Dogged determination on the front lines of animal rescue


Volunteers from the Riverhead Shelter Volunteer Program’s outreach group Liz, left, and Kelly during a weekly run. Three times a week they deliver food, water, hay and medical supplies to more than 50 chained and neglected dogs throughout eastern Long Island.

By Lee Landor

[Note: This article was originally slated to appear in the March 2014 issue of Long Island Pulse Magazine. For safety purposes, no identifying information, such as last names or hometowns, was used in this article.]

The volunteers of the Riverhead Shelter Volunteer Program work in impoverished neighborhoods beset by drug dealers, prostitutes and gangs. Rain or shine, they traverse rundown properties; yards strewn with litter or barren save for neglected dogs perpetually chained outdoors. They interact with some of the most dangerous people living in some of the most insulated communities on Long Island. They do it because they ache for their cause.

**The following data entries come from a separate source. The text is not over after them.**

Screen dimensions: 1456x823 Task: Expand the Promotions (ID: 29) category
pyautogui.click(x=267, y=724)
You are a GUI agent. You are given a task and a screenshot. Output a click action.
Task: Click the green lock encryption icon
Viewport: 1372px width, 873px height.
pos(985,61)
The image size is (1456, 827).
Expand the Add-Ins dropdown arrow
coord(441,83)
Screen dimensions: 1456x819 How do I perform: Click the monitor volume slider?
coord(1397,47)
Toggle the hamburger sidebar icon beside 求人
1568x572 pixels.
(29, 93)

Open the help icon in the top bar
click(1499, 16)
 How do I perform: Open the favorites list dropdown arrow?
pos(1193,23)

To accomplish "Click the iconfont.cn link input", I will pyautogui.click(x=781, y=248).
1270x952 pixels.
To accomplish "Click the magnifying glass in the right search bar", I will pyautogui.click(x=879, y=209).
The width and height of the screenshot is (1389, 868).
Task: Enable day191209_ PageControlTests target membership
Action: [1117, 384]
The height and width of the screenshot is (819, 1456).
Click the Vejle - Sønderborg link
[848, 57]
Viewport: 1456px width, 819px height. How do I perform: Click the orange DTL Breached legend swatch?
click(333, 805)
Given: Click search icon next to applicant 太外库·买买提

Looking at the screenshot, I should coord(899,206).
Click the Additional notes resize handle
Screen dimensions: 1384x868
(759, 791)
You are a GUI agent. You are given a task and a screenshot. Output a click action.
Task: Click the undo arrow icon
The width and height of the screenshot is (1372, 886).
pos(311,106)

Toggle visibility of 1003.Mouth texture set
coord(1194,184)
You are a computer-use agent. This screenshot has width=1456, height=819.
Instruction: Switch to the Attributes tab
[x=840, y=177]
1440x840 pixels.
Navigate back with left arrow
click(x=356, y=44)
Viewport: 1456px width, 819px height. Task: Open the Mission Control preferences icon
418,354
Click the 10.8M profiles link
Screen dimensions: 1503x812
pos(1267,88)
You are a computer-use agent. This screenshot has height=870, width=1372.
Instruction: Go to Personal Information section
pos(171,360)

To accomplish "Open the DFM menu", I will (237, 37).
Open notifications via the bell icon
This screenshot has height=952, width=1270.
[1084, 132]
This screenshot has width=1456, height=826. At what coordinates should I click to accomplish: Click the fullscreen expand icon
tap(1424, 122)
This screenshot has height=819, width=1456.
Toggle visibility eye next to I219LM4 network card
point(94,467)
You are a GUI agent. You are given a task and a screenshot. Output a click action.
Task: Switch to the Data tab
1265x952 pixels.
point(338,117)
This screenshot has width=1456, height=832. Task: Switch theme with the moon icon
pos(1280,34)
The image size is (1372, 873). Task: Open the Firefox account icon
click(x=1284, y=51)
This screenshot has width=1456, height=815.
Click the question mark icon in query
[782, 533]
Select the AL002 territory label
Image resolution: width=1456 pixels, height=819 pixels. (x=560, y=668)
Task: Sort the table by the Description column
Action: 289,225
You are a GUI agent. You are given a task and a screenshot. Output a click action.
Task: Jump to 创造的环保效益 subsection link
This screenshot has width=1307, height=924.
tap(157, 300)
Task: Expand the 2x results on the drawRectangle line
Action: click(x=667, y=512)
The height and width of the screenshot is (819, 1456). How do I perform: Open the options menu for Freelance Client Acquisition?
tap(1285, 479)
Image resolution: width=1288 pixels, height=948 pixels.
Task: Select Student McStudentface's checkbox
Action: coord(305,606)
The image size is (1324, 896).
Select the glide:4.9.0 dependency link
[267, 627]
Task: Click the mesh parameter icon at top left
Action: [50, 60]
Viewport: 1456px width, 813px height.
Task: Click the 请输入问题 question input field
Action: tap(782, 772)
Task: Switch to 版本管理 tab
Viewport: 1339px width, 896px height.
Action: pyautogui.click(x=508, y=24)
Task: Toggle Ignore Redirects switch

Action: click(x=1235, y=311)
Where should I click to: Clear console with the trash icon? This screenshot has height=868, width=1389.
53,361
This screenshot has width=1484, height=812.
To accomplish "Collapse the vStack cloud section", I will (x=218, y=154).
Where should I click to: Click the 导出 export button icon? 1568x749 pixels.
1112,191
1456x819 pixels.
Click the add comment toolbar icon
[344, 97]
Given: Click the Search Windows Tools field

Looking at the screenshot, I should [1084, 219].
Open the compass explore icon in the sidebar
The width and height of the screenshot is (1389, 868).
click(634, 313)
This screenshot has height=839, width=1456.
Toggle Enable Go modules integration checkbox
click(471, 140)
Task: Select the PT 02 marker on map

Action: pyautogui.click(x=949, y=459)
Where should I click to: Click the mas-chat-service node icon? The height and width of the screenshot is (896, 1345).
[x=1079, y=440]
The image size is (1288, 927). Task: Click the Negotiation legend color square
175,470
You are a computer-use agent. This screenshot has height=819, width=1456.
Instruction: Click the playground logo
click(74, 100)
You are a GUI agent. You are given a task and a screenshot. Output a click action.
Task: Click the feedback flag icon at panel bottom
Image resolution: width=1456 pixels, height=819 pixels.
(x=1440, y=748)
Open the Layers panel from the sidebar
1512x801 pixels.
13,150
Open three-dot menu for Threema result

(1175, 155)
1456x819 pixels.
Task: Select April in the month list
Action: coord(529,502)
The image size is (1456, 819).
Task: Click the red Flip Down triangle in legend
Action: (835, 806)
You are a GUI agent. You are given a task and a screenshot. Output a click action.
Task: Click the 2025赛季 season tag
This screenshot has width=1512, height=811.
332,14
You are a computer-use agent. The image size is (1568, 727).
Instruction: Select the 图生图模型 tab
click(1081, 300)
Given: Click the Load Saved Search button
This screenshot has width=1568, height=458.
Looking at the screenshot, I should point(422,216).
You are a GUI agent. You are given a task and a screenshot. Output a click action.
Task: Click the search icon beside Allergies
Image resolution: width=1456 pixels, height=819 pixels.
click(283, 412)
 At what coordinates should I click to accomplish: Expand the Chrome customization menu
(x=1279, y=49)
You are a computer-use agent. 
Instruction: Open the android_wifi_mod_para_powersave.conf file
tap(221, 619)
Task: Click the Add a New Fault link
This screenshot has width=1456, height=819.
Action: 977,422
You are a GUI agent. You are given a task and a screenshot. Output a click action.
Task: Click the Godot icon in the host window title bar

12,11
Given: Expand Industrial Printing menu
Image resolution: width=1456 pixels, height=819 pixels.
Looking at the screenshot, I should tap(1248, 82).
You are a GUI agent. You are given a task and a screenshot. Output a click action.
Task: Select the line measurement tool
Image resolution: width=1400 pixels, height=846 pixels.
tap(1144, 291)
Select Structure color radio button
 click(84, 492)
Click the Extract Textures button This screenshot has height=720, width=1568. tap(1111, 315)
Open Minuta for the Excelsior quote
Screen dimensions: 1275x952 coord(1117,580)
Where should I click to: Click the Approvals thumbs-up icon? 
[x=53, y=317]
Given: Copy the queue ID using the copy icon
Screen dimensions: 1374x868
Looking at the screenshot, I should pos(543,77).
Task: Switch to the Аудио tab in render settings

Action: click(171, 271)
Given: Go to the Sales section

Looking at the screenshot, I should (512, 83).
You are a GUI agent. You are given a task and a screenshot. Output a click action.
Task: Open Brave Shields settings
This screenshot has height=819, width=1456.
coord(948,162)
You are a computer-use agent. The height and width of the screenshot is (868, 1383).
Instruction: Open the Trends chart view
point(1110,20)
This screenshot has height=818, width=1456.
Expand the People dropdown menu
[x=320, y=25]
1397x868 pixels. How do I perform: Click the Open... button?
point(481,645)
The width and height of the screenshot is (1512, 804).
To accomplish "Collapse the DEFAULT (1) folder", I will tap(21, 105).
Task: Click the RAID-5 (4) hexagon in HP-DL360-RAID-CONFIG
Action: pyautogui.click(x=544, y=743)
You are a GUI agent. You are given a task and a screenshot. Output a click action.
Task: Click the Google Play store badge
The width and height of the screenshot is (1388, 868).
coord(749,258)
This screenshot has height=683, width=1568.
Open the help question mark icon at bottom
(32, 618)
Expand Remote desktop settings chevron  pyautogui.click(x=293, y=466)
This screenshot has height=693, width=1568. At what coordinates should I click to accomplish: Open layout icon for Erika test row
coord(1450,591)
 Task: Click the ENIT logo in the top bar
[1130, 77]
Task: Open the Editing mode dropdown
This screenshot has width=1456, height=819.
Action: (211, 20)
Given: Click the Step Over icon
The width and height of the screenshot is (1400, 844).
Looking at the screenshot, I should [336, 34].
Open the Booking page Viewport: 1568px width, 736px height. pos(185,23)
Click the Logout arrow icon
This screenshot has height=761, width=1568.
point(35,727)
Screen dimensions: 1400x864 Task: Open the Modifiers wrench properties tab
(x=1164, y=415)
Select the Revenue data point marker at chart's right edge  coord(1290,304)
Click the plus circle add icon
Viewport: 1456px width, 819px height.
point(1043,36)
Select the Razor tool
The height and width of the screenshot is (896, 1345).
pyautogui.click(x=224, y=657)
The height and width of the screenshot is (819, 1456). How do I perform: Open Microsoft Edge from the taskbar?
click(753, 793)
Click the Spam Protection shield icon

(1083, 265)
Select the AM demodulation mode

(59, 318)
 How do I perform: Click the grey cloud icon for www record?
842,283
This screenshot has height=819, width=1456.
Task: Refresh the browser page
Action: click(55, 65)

 The nonprofit dog-rescue group known as RSVP is unlike any other operating on Long Island. The community outreach arm is comprised of 10 members who thrice weekly deliver supplies — food, water, medicine, bales of hay — to more than 50 dogs who live their lives at the end of a length of chain.

 Anywhere from four to eight hours at a time, they work with delinquents, convicts and backyard breeders whose trust they’ve earned by investing time, being persistent and operating without judgment. They educate them on pet care and often successfully convince them to spay and neuter their dogs. In the last decade, RSVP has extricated about 375 dogs from abusive homes and found them sanctuary.

 Although RSVP has been working to stop pet abuse, neglect and overpopulation since 1996, it wasn’t until Kelly “The Dog Lady” joined in 2004 that it became the force it is today. “I didn’t even know what a pit bull was,” she said on a recent run. “I didn’t know about backyard breeding and I certainly didn’t know about dogs being chained up.”

 As soon as she became aware of the problem, Kelly took action. “There was no turning back,” she said. “I felt that it was my passion, my calling to be out there helping these animals. They’re souls—they’re living souls that we can help. If we turn our back, they don’t have a voice.”

 And she won’t turn her back. The 55-year-old mother of three was back in her small yellow pick-up truck —“RSVP Dog Rescue” stickers on its doors, brimming with supplies — making deliveries barely a month after suffering a major injury. At one of the regular houses on her run, a pit bull lunged at and bit her chin, causing lacerations that required 80 stitches and multiple plastic surgeries. But volunteering with RSVP has become a way of life for Kelly and other members of the group. They bargain, barter and beg pet owners to accept their help; spend personal money on supplies, and give of their own time to prepare meat donations to supplement dry dog food. Many of them, Kelly included, foster dogs relinquished to RSVP.

 Kelly and others have made it their mission to spread awareness about the issue. “People need to realize that this still happens in this day and age, right here on Long Island,” said Liz, a community outreach volunteer who’s been with RSVP for two years.

 The work Kelly, Liz and their fellow RSVP outreach members do is controversial. Despite infiltrating communities that are difficult to access, the volunteers have been accused of enabling pet abusers by giving them supplies and providing medical care for their dogs. But they believe the work they do is an absolute necessity.

 “We try to brighten the lives of animals out there,” Liz said.

 “And if we don’t initiate a change now,” Kelly added, “who suffers? The animals. How long do we wait before the laws get changed?”

 The volunteers said they’re about taking matters into their own hands. “We’re like the little group that could,” Kelly said.

 In addition to heir work with chained canines, RSVP works with cats, rabbits and other small creatures. What the group needs now is support: financial donations, food, medicine, veterinary care, foster homes, permanent adoption homes, a storage facility and a bigger truck. They also encourage people to become educated about the issue and to lobby for better laws and better law enforcement.